● DATA PROVIDED:
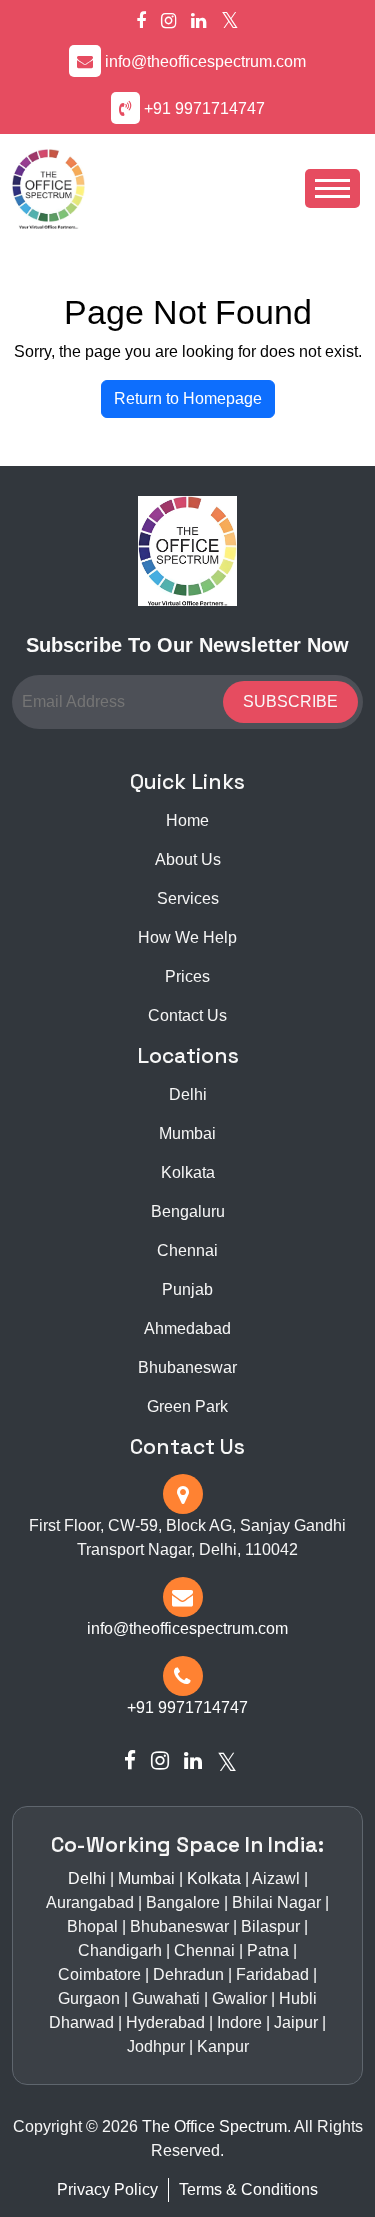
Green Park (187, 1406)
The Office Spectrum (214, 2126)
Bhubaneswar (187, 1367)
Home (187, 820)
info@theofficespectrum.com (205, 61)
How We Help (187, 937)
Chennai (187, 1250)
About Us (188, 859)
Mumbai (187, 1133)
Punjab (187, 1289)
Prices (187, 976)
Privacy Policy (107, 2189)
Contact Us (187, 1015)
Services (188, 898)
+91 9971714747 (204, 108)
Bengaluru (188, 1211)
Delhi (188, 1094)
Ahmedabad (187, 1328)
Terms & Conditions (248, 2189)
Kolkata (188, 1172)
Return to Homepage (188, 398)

● TASK TO CARRY OUT: The entries above should be written out in full, and any picture in them left out.

● WRITTEN RESPONSE:
Green Park (187, 1406)
The Office Spectrum (214, 2126)
Bhubaneswar (187, 1367)
Home (187, 820)
info@theofficespectrum.com (205, 61)
How We Help (187, 937)
Chennai (187, 1250)
About Us (188, 859)
Mumbai (187, 1133)
Punjab (187, 1289)
Prices (187, 976)
Privacy Policy (107, 2189)
Contact Us (187, 1015)
Services (188, 898)
+91 9971714747 (204, 108)
Bengaluru (188, 1211)
Delhi (188, 1094)
Ahmedabad (187, 1328)
Terms & Conditions (248, 2189)
Kolkata (188, 1172)
Return to Homepage (188, 398)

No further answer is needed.